Doctors say that 5 weeks after her trauma, she was diagnosed with chronic osteomyelitis acquired during the surgery of the right femur following which she complained of pain and swelling of right thigh along with fever. Her parents contacted their relative in Delhi who sought opinion with doctor and was admitted into the hospital on 16 August 2021.
Dr Aashish Chaudhry, Director – Orthopaedics, Joint Replacement & Spine Surgery, Aakash Healthcare, Dwarka, who led the complex surgery, says, “She was brought just in time as osteomyelitis is a rare but serious infection that affects about 2 out of every 10,000 people.
If left untreated, it can become chronic and cause sepsis, necrosis (loss of blood supply) to the affected bone and bone tissue death by disrupting the flow of blood to the affected area which could be life-threatening. Our biggest challenge was to control the 15 cm infection of a body part which is the longest human bone.
Kashish’s condition required an open reduction and internal fixation (ORIF) of the femur as it is a definitive procedure that facilitates early mobilisation and reduces risk of further infection – other conservative treatment would have required intensive medical care and prolonged bed rest. Hence, her movement would have remained restricted for a longer duration which is not conducive for a child of her age.
Besides, such treatments, including debridement (the medical removal of dead, damaged, or infected tissue to improve the healing potential of the remaining healthy tissue) and saucerisation (surgical removal of tissue from a wound to form a saucer-like depression), would have had high chances of recurring chronic osteomyelitis with resultant multiple surgeries and disability. She was discharged after satisfactory recovery after 4 days. She can resume her normal outdoor activities by 1 to 1.5 years.”
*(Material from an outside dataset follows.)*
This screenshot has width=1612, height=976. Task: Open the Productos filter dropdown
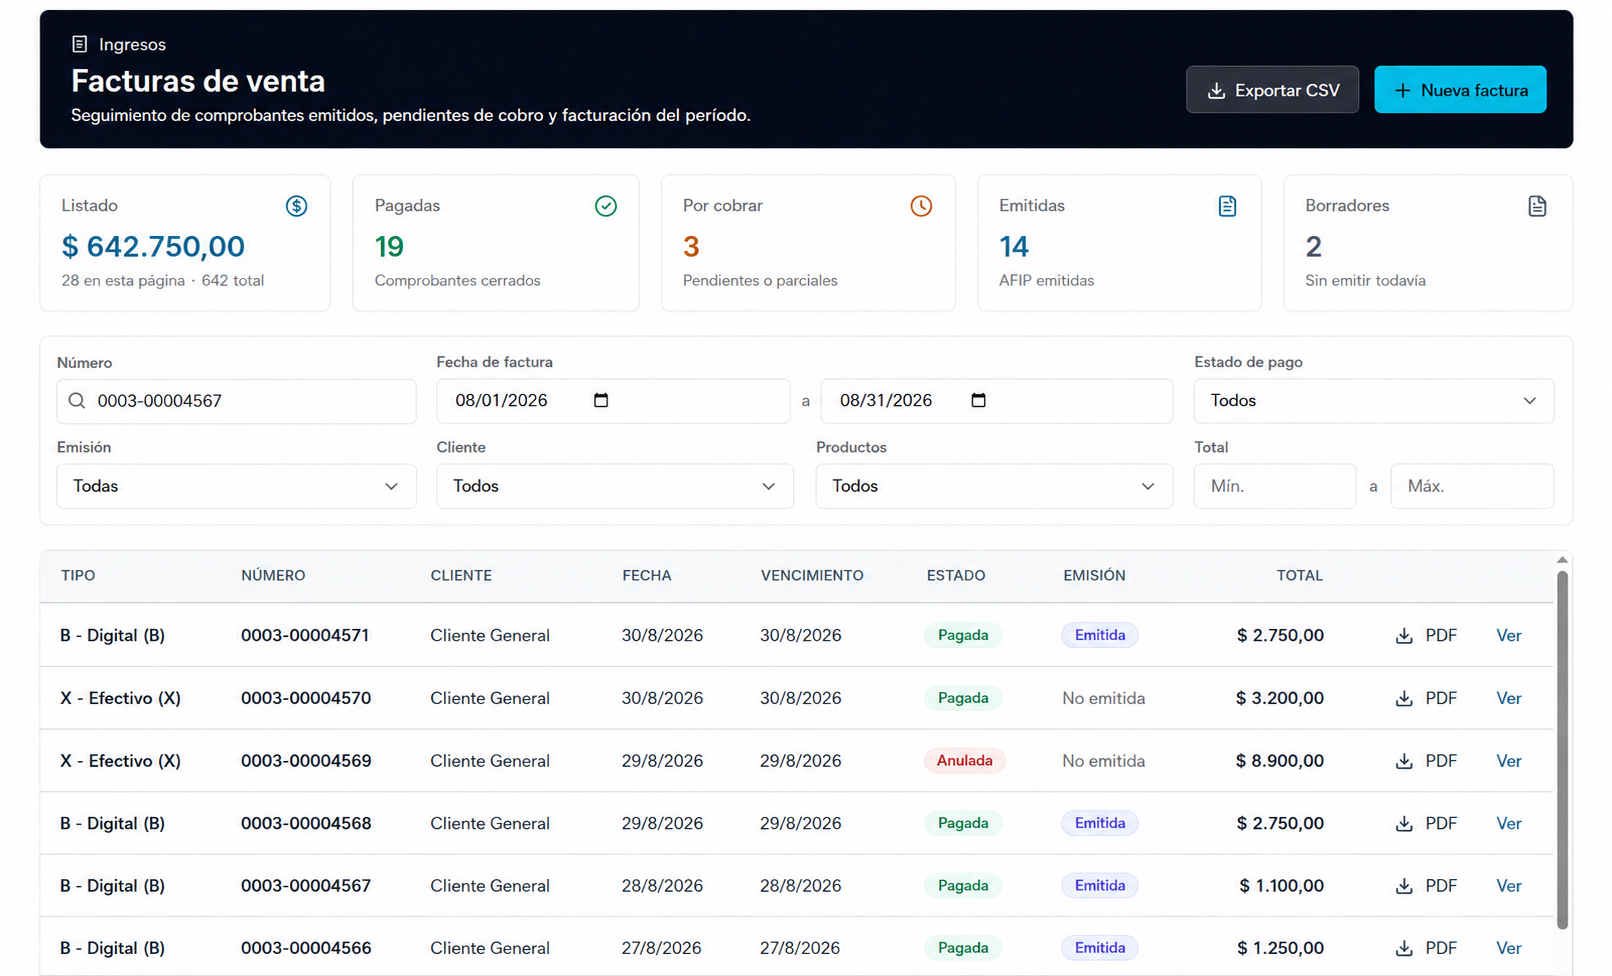994,486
Doctors say Kashish’s mother, Khushboo (age 32), was the best donor as she was the closest relative with minimal chances of histogenetic incompatibility leading to complications, thereby, reducing the chances of the child’s body rejecting the implant.
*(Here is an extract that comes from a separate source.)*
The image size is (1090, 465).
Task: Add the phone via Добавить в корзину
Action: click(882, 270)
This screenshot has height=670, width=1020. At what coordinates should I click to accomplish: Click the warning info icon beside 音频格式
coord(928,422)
Khushboo, who donated 15-cm from her calf bone, is relieved that her daughter will be able to go back to school and can become just the child that she was. “We were very anxious when her injury site continued to swell even after the operation. Thanks to the doctors of Aakash Healthcare, we are happy that Kashish can grow up having a normal life,” *she (patient’s mother) says*.
“I am very happy that I’ll be able to walk and run normally and I thank the doctors of Aakash Healthcare for curing me and taking care of all that I needed here,” Kashish says.
Osteomyelitis affects about 2 out of every 10,000 people and can cause necrosis (loss of blood supply) to the affected bone and bone tissue death by disrupting the flow of blood to the affected area.